Im unproblematischten Fall übergibt der Kreditnehmer bei Abschluss des Kredites dem Kreditgeber sein Pfand. Wichtig ist dabei, dass es sich um einen wertvollen Gegenstand handelt, der sich einfach verwahren lässt. Dazu zählen Wertpapiere, Schmuck, Edelmetallbarren oder teuere Armbanduhren.
Wurden Pfandgegenstände bereits der Bank übergeben, muss eine förmliche Einigung über das vertragliche Pfandrecht nicht mehr fixiert werden.

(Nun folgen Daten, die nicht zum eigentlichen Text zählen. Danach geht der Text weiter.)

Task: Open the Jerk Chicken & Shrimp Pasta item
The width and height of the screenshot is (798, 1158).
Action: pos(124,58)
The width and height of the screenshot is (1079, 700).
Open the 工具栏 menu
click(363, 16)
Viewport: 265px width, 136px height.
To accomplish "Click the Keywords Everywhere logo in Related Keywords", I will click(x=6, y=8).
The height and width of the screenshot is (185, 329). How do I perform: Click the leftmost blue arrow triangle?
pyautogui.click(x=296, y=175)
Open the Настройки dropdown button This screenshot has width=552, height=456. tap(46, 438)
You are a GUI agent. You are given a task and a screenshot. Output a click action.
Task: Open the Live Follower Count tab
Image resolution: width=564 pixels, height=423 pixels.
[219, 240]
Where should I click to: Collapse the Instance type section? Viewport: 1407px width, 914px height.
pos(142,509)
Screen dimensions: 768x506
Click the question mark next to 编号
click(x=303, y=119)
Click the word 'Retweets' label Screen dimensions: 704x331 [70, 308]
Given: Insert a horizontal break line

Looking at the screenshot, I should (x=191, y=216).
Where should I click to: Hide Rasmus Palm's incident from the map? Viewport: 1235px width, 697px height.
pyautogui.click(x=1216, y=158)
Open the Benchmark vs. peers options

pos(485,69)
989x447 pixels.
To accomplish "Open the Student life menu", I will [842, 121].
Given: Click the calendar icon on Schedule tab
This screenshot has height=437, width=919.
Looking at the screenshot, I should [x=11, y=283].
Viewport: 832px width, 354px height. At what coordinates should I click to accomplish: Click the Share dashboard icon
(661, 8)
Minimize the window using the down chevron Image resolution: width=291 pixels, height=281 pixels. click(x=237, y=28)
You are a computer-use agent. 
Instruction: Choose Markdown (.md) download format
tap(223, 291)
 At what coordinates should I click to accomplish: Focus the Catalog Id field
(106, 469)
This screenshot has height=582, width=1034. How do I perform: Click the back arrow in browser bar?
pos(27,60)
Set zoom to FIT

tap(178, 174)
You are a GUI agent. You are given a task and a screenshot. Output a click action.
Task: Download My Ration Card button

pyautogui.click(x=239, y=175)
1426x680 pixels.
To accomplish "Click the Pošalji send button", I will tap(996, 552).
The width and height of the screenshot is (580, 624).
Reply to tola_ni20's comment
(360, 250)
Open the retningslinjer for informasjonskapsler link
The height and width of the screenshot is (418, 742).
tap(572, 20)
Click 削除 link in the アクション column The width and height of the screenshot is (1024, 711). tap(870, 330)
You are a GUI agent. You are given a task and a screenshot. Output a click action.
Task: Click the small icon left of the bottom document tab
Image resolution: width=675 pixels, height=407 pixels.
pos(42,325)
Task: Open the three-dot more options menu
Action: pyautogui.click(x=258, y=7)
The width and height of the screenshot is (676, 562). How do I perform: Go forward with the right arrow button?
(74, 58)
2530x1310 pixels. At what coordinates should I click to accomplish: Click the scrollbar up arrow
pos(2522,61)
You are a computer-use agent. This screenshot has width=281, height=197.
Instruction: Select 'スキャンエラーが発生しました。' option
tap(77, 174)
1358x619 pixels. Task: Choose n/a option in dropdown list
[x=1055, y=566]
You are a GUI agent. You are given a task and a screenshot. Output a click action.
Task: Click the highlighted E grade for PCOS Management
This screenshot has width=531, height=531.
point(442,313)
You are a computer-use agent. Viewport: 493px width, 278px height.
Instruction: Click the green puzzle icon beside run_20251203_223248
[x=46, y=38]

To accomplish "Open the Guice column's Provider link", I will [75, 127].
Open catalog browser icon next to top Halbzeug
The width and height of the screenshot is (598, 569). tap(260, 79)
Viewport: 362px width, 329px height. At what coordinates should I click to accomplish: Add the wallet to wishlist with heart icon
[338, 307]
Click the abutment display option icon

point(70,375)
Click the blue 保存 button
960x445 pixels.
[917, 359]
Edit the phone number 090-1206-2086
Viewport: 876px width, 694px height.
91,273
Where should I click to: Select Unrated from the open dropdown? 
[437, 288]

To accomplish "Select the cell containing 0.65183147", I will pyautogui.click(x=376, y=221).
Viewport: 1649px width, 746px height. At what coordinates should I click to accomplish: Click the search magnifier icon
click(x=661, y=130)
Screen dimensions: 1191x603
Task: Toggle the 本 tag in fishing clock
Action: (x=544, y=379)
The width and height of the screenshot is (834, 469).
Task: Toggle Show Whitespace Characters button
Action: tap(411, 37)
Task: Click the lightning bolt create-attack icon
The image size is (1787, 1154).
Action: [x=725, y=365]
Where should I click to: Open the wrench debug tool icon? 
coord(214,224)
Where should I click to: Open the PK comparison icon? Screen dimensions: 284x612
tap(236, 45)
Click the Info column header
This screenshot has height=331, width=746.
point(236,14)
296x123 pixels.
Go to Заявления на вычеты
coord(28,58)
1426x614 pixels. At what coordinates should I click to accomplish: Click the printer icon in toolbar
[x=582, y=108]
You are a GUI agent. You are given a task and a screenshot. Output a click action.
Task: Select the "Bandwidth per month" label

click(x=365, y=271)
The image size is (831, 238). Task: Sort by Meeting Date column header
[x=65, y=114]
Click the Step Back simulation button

Problematisch ist die Konstellation, wenn sich das Pfandobjekt nicht im unmittelbaren Besitz des Kreditgebers oder Kreditnehmers befindet. In diesem Fall muss der Eigentümer einen Herausgabeanspruch gegen den Dritten an den Kreditgeber abtreten. Meistens wird vereinbart, dass die Pfandobjekte gemeinschaftlich an den Kreditgeber und Kreditnehmer herausgegeben werden.
Grundsätzlich erfolgt der Erwerb an einem Pfandrecht gutgläubig. Nur wer tatsächlich Eigentümer an einer Sache ist, kann das Pfandrecht daran vergeben.
Verfällt das Pfand kann der Kreditnehmer damit tun, was er will. So können verpfändete Wertpapiere an der Börse verkauft oder Wertgegenstände versteigert werden.